Ruşen Arslan’ın araştırması. Kitabın tam adı şöyle: Ruşen Arslan, Devrimci Doğu Kültür Ocakları, DDKO, Ömrü Kısa Etkisi Büyük Kürt Örgütlenmesi, (İBV Yayınları, Eylül 2020, İstanbul)
Bu yazıda, kitapla ilgili bazı düşüncelerimi belirtmek istiyorum.
Ocak, Müslümanlıktan önceki Kürd inancı Mitra’dan gelen bir kavram. Doğa dini Mitra, doğa gücü olarak ateşe büyük saygı duyuyor. Zerdüşt, Mani, Mazdek, Hurremilik, kökleri Mitra olan inançlar. Evlerdeki ocaklarda, ibadet yerlerinde, ateşgâhlarda ateşin hiç sönmemesine özen gösteriliyor.
Mitra, İsa’dan önce, 2500 yıllarında Kuzey Mezopotamya’da oluşmuş bir din, doğa dini. Kürdler ve Farslar arasında yaşam bulmuş. Bugün, İran’da Yarsan (Ehl-i hak) Irak’ta Kakeîler, Ezidiler, Rêya Heqîyê kökleri Mitra’ya kadar inen inançlar. Günümüzde Rêya Heqîyê için Alevi kavramı kullanılmaktadır.
* * *
Kitapta, Prof. Dr. Besime Şen’in değerli bir Önsöz yazısı var. Gerek bu önsöz gerek Ruşen Arslan tarafından hazırlanan Sunuş yazısı, araştırmanın amacını, açık, anlaşılır bir şekilde ortaya koyuyor.
Ruşen Arslan, bu araştırmasını, 57 klasörden oluşan, 24 bin sayfalık DDKO dosyasını dikkatli bir şekilde inceleyerek gerçekleştiriyor. Bu dosyayı nasıl ele geçirdiğini de araştırmanın başında ayrıntılı bir şekilde anlatıyor.

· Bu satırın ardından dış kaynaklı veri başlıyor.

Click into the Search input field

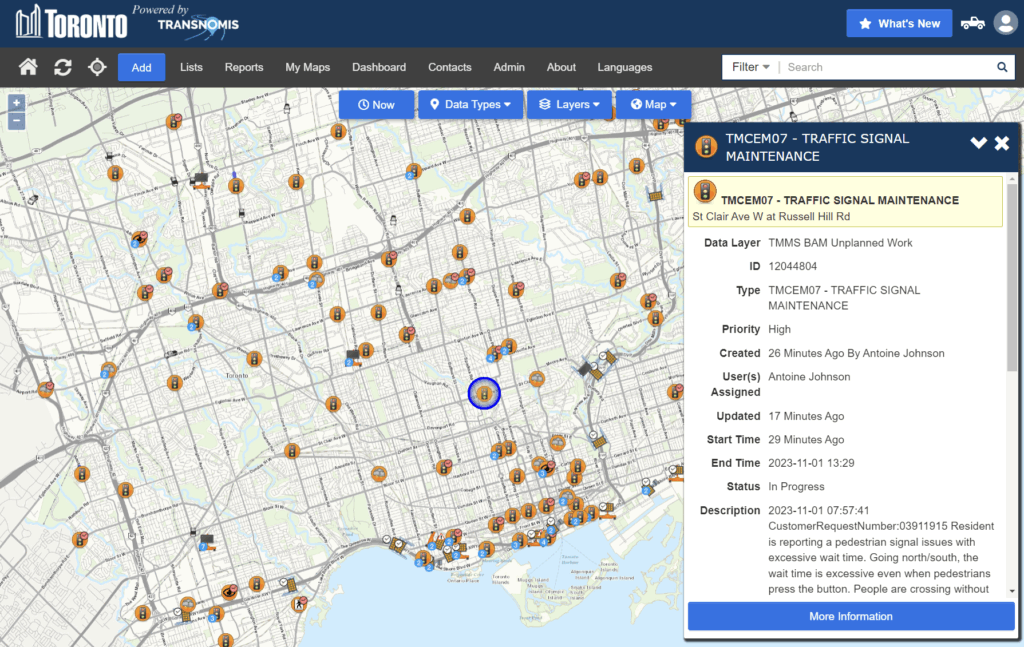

1969 tarihli Devrimci Doğu Kültür Ocakları’yla, 1908 tarihli Kürt Teavün ve Terakki Cemiyeti arasında ilişki kurulması bu araştırmanın çok önemli bir yönüdür, özelliğidir. Dikkate değer bu ilişki gerek araştırmanın başında gerek sonuç bölümünde (s. 356-366) ayrıntılı bir şekilde dile getiriliyor.
Kürt Teavün ve Terakki Cemiyeti’nin Kürdistan’ın üç önemli ailesini yanyana getirdiği belirtiliyor. Kurucular kurulunda üç aileden de fertlerin yer aldığı anlatılıyor. Bedirxaniler, Babanlar, Şemdinanzadeler… Osmanlı yönetiminin, Kürd Teavün ve Terakki Cemiyeti’ni kısa bir zaman sonra kapattığı da anlatılıyor. Örgüt içinde hizipler teşekkül etmesinin, hizipler arasında çatışmaların Osmanlı yönetimine kapatma konusunda elverişli bir ortam yarattığı da vurgulanıyor.
Bunun çok önemli bir tarihsel bilgi olduğunu düşünüyorum. Bugün 2020… 1908’den 2020’ye, arada geçmiş 112 yıl. Bu 112 yılın nasıl geçtiği, ne bedeller ödendiği de çok yakından biliniyor. Kürdler hala, Kürdlerin/Kürdistan’ın genel çıkarları çerçevesinde bir birlik oluşturamamış. Hala örgütsel çıkarlar birinci planda tutuluyor. Kürdler, büyük nüfusuyla, hala, dünya uluslar ailesinin bir üyesi olamamış…
* * *
Kitapta, Behice Boran ‘ın, (1910-1987) Doğu Mitingleri’yle ilgili bir belirlemesi yer alıyor. Behice Boran, Doğu Mitingleri’nde burjuva milliyetçiliği yapıldığını, sosyalizmden uzaklaşıldığını, bu bakımdan TİP Merkez Yönetim Kurulu’nda mitingleri desteklemekten vazgeçmek gerektiğini söylüyormuş. (s. 106, 124)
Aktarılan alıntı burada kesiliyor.